[Dataset entries]

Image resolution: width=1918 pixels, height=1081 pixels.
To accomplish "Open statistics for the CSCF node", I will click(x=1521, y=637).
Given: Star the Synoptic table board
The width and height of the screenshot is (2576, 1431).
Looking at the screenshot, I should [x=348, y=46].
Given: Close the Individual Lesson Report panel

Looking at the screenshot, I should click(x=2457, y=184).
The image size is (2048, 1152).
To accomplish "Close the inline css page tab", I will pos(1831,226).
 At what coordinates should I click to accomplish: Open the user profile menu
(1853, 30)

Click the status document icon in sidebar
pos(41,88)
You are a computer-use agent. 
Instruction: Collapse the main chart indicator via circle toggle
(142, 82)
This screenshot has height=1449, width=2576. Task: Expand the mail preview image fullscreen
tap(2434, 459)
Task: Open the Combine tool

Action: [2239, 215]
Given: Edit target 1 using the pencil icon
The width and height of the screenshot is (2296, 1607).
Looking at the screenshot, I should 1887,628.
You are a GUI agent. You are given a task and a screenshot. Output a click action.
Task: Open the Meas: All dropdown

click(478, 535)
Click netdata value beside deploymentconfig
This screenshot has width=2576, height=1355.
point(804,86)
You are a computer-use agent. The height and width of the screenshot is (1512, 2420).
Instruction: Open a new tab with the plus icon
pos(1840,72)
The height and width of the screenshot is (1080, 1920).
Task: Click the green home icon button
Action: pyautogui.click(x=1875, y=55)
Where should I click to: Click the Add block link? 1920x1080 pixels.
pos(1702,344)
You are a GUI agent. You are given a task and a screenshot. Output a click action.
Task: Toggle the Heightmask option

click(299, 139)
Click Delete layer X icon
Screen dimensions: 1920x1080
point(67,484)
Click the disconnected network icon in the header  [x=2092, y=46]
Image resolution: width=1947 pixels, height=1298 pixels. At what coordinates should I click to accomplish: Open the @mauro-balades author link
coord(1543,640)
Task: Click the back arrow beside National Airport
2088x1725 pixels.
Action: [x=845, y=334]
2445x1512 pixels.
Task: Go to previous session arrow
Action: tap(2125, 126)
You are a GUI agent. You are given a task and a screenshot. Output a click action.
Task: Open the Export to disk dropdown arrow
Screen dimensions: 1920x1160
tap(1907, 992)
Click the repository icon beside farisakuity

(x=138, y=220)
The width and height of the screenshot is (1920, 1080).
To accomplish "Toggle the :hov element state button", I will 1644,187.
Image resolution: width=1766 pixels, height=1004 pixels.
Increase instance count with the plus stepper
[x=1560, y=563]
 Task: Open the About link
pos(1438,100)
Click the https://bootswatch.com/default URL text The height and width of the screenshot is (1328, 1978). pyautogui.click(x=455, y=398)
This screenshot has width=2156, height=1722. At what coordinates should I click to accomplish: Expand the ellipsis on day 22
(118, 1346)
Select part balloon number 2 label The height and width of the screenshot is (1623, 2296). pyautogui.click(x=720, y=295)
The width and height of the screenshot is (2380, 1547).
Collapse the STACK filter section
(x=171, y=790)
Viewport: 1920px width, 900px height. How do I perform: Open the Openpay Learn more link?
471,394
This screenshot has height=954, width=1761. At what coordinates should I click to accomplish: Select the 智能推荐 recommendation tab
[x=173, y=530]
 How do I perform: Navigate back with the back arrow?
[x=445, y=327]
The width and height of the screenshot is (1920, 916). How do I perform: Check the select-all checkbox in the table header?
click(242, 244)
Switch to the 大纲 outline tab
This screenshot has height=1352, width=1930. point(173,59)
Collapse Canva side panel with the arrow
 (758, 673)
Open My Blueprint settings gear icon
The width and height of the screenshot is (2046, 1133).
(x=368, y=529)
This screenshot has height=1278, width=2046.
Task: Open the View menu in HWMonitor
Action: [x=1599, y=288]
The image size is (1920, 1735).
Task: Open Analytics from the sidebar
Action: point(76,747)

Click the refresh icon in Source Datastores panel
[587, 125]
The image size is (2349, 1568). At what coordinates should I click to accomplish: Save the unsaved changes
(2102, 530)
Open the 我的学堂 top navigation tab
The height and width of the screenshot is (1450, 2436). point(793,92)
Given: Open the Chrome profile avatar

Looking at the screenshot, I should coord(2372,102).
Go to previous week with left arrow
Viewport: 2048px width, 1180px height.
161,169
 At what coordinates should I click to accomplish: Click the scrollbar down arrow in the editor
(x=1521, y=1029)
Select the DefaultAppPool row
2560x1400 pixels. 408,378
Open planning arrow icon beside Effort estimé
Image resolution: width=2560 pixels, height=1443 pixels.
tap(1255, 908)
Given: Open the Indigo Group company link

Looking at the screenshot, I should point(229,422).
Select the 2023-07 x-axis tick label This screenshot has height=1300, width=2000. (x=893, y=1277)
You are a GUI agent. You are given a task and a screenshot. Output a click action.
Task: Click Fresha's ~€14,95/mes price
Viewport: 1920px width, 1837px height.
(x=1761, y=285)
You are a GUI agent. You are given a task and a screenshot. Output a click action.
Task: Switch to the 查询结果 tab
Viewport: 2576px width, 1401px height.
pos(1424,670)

#### Aim of the exercise:
Would you retype exactly the lines above, from the line with "Task: Toggle the Heightmask option" to the line with "Click the disconnected", with both end lines kept and nothing more?

#### Answer space:
Task: Toggle the Heightmask option

click(299, 139)
Click Delete layer X icon
Screen dimensions: 1920x1080
point(67,484)
Click the disconnected network icon in the header  [x=2092, y=46]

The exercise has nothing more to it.